Recently, a similar issue made headlines in Ghana: a U-20 talent had recently moved to a Scandinavian club. Publicly, it was a free transfer. Privately, a European-based agent was paid €60,000 offshore.
The Ghanaian academy that trained him for five years got nothing. Why? The player had been signed out of Ghana through an agent-owned club in Belgium, a common workaround to avoid solidarity payments.
Senegal, to its credit, offers a better model in some cases. Institutions like Génération Foot have established formal partnerships with clubs such as FC Metz in France. This has allowed them to negotiate clear sell-on clauses, as in the case of Sadio Mané.
When Mané was sold to Liverpool in June 2016 for £34 million, Génération Foot received a share of the fee. However, even in Senegal, smaller academies without European ties remain excluded from the system.
The truth is stark: the African ecosystem is building the product but not banking the profits. European clubs benefit from cheap, high-upside players. Agents and intermediaries, often working through multiple hands, collect commissions at every stage. Offshore entities profit from holding player rights. Meanwhile, African clubs, academies, and even national associations are left with crumbs, if anything at all.
And the players? Some make it. Many don’t. For every Osimhen or Mané, there are hundreds, if not thousands, who get stuck in amateur leagues abroad, lost in paperwork, or forced to abandon the game altogether.
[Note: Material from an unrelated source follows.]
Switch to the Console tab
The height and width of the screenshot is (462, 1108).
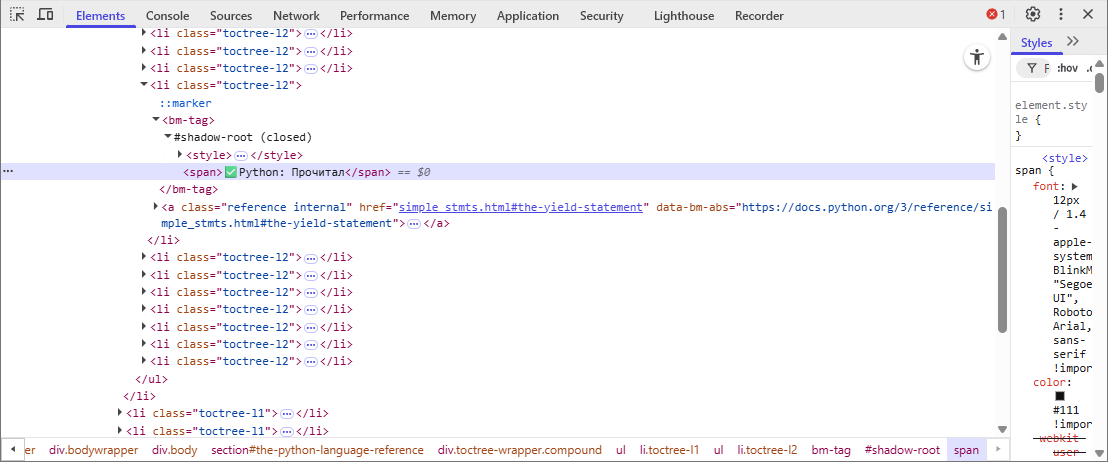(x=167, y=16)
It is safe to say that a big part of the problem lies in regulation. African football federations lack centralised tracking systems for transfers. FIFA’s Transfer Matching System (TMS) is often not fully used or enforced. Many academies are unregistered, meaning they don’t qualify for solidarity payments or training compensation, which are designed to reward clubs that develop talent.
In addition to this, the widespread use of European proxies, which refers to clubs and companies in Europe set up specifically to sign African players and resell them, affects the reward system, and it is a major reason local stakeholders have minimal power in the market they fuel.
The way forward
For Africa to truly benefit from its football economy, several reforms like licensing and monitoring of local academies should be enforced, and federations must mandate the tracking of players and deals.
Additionally, there is a significant need for comprehensive player education, as young African footballers and their families require legal support and education on their rights. There must also be a strong demand for transparent partnerships, with local academies insisting on formal agreements with European clubs, as seen in the cases of Génération Foot and Metz.
Another area that should be seriously promoted is diaspora investment. African investors in the diaspora should consider supporting ethical academies and creating registered sports funds to build the industry from within.
African football isn’t short on talent; it’s short on ownership, transparency, and control. As long as deals are negotiated behind closed doors, in currencies counted in foreign banks, and with contracts signed outside the continent, Africa will continue to lose the wealth created by its own feet. Until Africa claims full ownership of its football value chain, it will keep producing gold, only for others to mine and refine it for its worth.
If Africa fails to reform its football transfer system, it risks remaining a source of raw talent and lost wealth. With billions of dollars in player valuations passing through the continent each year, the potential is enormous. But so are the losses.
Football can and should be a national asset, a revenue stream for governments, a job creator for thousands, and a platform for youth empowerment. The challenge is building systems that protect value, enforce transparency, and keep more of the reward within the ecosystem that creates the talent in the first place.
As renowned South African sports lawyer Modise Mashigo put it, “African football doesn’t need sympathy. It needs sovereignty over its value.”